Además de la cerveza (por cierto, venden botellines de Antiga, la marca artesanal de Catarroja), la principal atracción del bar es la vitrina de cristal donde se expone cada día un amplio surtido de tortillas y cocas “estilo Jávea”. Se elaboran cada día en un obrador cercano que en su día formaba parte de la cadena de panaderías Paniacos que fundó Arturo hace años, y que tuvo que cerrar poco antes de la pandemia. “Se fue al garete, me arruiné. La gente prefiere comer pan de Mercadona. Son cosas que pasan en los negocios”, resume tajante, pero sin asomo de drama. Ahora tiene motivos para estar contento, porque su modelo de bar con tapeo sencillo, pero rico, funciona. “Cada vez vienen a vernos más gente del otro lado del charco, que es como llamamos por aquí a todo lo que pasa más allá de Primado Reig”.
El funcionamiento de Caliquenyo es deliberadamente sencillo y relajado. Cada día se elaboran quince tortillas de distintos sabores -boniato y queso de cabra (una de las más populares); sobrasada; habas y ajos tiernos (un clásico valenciano); morcilla con queso de cabra; chistorra; puerros; con trufa…). Se sirven a temperatura ambiente (aunque si te pones pesado, le pueden dar un golpe de calor en el microondas), a tres euros el pincho, y cuando se acaban, se acaban. No hay más. Si sobran, se las come el hambriento equipo de empleados. Son de tamaño mediano, jugosas y vienen bien rellenas de chicha. Se comen solas, vamos.

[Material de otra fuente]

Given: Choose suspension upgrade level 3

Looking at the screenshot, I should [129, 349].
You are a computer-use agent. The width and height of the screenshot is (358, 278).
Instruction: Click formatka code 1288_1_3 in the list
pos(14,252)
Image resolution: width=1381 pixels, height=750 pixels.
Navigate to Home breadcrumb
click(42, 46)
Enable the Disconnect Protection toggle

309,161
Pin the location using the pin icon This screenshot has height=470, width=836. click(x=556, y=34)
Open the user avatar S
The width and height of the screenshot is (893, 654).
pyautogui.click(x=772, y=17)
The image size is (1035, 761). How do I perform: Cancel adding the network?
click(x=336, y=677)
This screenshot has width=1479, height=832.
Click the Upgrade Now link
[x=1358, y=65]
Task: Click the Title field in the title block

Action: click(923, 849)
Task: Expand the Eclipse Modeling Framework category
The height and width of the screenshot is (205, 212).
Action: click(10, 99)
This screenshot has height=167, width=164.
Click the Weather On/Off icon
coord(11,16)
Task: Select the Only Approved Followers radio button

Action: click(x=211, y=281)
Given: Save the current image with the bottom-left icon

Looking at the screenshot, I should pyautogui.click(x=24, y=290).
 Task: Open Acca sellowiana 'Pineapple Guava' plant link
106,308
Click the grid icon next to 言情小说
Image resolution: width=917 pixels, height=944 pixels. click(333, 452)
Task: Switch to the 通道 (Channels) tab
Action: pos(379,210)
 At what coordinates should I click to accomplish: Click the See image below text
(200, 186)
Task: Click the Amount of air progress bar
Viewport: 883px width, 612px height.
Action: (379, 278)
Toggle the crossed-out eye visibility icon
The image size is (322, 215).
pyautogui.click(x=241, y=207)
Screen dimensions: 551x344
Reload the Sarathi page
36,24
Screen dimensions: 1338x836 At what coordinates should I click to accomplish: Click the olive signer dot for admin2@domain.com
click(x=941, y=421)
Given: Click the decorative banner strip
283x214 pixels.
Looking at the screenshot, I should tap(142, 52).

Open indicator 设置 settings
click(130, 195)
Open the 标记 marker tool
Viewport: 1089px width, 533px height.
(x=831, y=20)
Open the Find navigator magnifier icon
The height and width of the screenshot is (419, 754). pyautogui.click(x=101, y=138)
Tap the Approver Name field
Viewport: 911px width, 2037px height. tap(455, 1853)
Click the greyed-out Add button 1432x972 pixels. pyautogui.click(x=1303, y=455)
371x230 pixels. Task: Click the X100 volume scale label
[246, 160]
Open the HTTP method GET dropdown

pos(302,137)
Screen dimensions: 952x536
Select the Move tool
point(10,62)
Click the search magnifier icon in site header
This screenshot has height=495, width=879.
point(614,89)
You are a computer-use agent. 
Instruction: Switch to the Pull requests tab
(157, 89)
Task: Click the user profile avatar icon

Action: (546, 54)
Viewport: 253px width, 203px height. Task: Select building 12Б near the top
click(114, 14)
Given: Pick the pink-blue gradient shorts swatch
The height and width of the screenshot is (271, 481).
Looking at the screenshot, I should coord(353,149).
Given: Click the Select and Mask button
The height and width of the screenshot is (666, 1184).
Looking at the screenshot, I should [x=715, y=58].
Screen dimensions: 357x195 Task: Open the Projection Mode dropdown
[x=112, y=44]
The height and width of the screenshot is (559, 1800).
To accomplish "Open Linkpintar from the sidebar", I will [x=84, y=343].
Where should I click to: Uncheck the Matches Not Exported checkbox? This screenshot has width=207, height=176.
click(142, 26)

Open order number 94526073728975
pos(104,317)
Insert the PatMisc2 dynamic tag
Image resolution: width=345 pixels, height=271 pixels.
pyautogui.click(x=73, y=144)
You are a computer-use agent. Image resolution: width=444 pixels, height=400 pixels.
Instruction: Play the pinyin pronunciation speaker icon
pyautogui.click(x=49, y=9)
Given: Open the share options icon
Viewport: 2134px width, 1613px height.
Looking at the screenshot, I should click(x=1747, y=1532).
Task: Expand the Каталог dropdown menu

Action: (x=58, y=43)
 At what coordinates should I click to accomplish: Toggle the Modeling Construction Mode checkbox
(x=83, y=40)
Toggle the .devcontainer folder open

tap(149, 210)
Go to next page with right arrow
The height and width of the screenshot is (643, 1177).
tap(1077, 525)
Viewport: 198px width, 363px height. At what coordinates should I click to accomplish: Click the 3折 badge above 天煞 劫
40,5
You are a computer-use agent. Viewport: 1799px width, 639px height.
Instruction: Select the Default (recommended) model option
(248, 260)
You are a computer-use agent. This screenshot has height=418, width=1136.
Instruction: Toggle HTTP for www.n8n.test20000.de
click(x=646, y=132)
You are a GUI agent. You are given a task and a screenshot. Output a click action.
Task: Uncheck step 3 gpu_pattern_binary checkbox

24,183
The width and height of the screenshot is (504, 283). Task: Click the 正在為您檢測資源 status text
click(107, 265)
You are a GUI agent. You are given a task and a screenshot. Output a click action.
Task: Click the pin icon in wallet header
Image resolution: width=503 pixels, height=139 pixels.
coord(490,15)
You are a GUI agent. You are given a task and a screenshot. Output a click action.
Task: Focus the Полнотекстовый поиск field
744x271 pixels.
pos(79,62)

Las tortillas comparten estrellato con las cocas, que se moldean a mano y tienen una masa muy suave y esponjosa. Base de trocitos de tomate natural con embutido, o de aguacate y con sardina ahumada; o de queso con salmón ahumado. Como complemento, las gildas. Se las sirve un proveedor externo, tienen mucha calidad y cuestan a dos euros la unidad. Con anchoa o con boquerón; con queso, pulpo o gamba; con piparra dulce o picante… ¡Vivan las gildas!
Este es un bar de tapas sin cocina, pero honesto. Arturo no tiene ningún tipo de problema en explicar de dónde procede cada propuesta de la carta. Confía en sus proveedores, porque los ha escogido con criterio. A este apartado pertenecen los chorizos al vino, la titaina (que se elabora en Castellón), el hummus o el baba ganush. También el pastel ruso (que viene de Huesca), aunque no los otros dos postres: la tarta casera de queso de horno y la tarta de cerveza Guiness se elaboran a diario en su obrador.
El perfil de la clientela, eso sí, es algo diferente al de muchas de las cervecerías de Benimaclet. Aparentemente, hay menos estudiantes y la edad media es de unos 35 años. “Este es un barrio complicado para poner cervezas a tres euros -admite Arturo-. Pero había un tipo de público que buscaba un lugar diferente, con un puntito más de calidad, aunque sin perder la esencia de Benimaclet”. En realidad, son precios más que razonables en Ruzafa, aunque con la ventaja añadida de no sufrir la masificación del centro.
Resumiendo, Caliquenyo es un sitio muy “benimacletero” -no cierra ningún día de la semana, tiene mucha jarana y es cien por cien dog friendly-, pero con un punto diferencial. Por el momento abren por las tardes hasta la una y media de la madrugada, pero dentro de unas semanas inaugurarán la terraza y, con ella, el horario de apertura comenzará a mediodía para dar servicio de vermú y aperitivo. Definitivamente, vale la pena “cruzar el charco”.